# Pedido 1
Responda a estas perguntas com base no texto sobre a apresentação do livro de Cavaco:
(a) Onde estava Marcelo Rebelo de Sousa quando decorreu o evento de apresentação?
(b) Em que auditório teve lugar a apresentação?
(c) O que está Pedro Passos Coelho a escrever?
# Pedido 2
Prolongue o texto sobre a apresentação do livro de Cavaco a partir do ponto em que termina.

# Secção do documento

++++++++++++++++++++

Marcelo Rebelo de Sousa disse que não iria comentar o livro do seu antecessor “até ao fim da vida”, e não marcou presença no evento de apresentação — estava no Porto. António Costa disse que não comentava as páginas em que é descrito como um “artista da arte de nunca dizer não” por “uma questão sentido de Estado”, e também não apareceu. Quem apareceu no auditório da Fundação Calouste Gulbenkian foi outro dos personagens da história, talvez mesmo o protagonista: Pedro Passos Coelho, que comentou, de facto, as páginas do ex-Presidente mesmo depois de ter dito que não tinha ido ali para o fazer — até porque está ele próprio a escrever as suas memórias sobre o mesmo período, e essas sim, serão a resposta aos factos relatados por Cavaco.

++++++++++++++++++++

# Material fornecido

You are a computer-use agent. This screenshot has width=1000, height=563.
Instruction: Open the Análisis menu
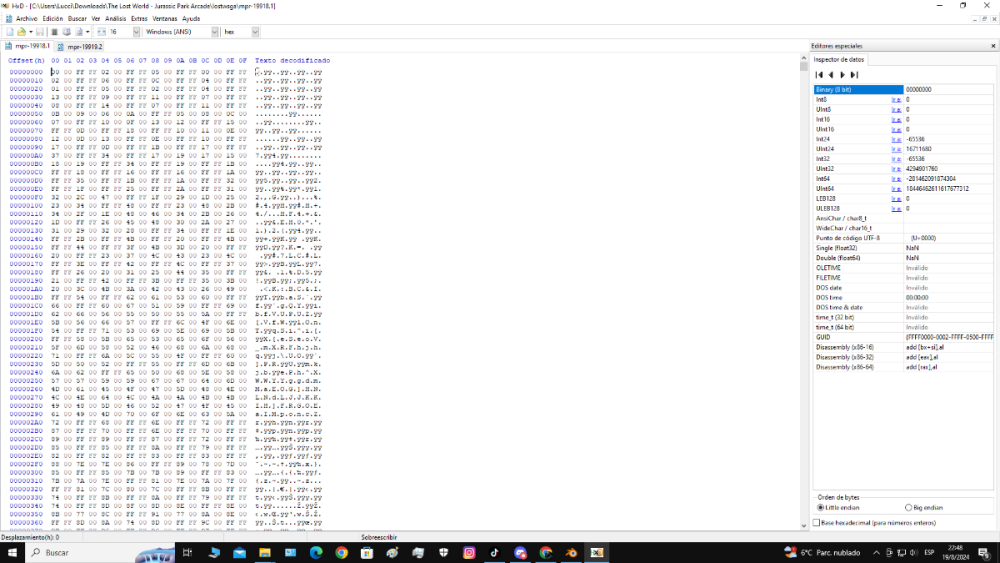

++++++++++++++++++++

# Resposta correta 1
(a) Estava no Porto.
(b) No auditório da Fundação Calouste Gulbenkian.
(c) As suas memórias sobre o mesmo período.

# Resposta correta 2
“As informações que eu possa juntar e o que eu possa dizer, e terei muito para dizer e para juntar, podem dar um contexto mais alargado do entendimento do que se passou nestes anos. Esta é uma contribuição muitíssimo relevante para esse entendimento, não diz tudo, mas o que diz é importante para que se perceba o que se passou, mesmo quando muitas das coisas resultam de informações que o chefe de Governo [neste caso, o próprio Passos Coelho] na altura lhe prestou”. Foi assim que Passos Coelho comentou, depois de ter dito que não comentava, o segundo volume das memórias do ex-Presidente da República, que diz respeito a todo o período da sua governação. Passos até tinha começado por dizer que não ia fazer declarações aos jornalistas — “não vim cá para isso” –, que tinha ido apenas pela “estima e admiração” que tem pelo “dr. Cavaco Silva”, com quem tratou de perto de muitos assuntos importantes dos quais guarda “uma memória muito viva”…mas depois não resistiu.
Sobre o seu livro de memórias, que será certamente sobre o mesmo período da história, Passos não adianta quando estará pronto, mas promete mais detalhes que irão complementar os relatos feitos pelo ex-Presidente da República. “Nada corre atrás de mim, não tenho uma data fixada, mas posso dizer que ainda não acabei de o escrever”, disse aos jornalistas à saída do evento onde Cavaco é que era a estrela — embora não parecesse.
Cavaco não receia desmentidos. “Nunca receei ser submetido ao exame da consistência das posições assumidas”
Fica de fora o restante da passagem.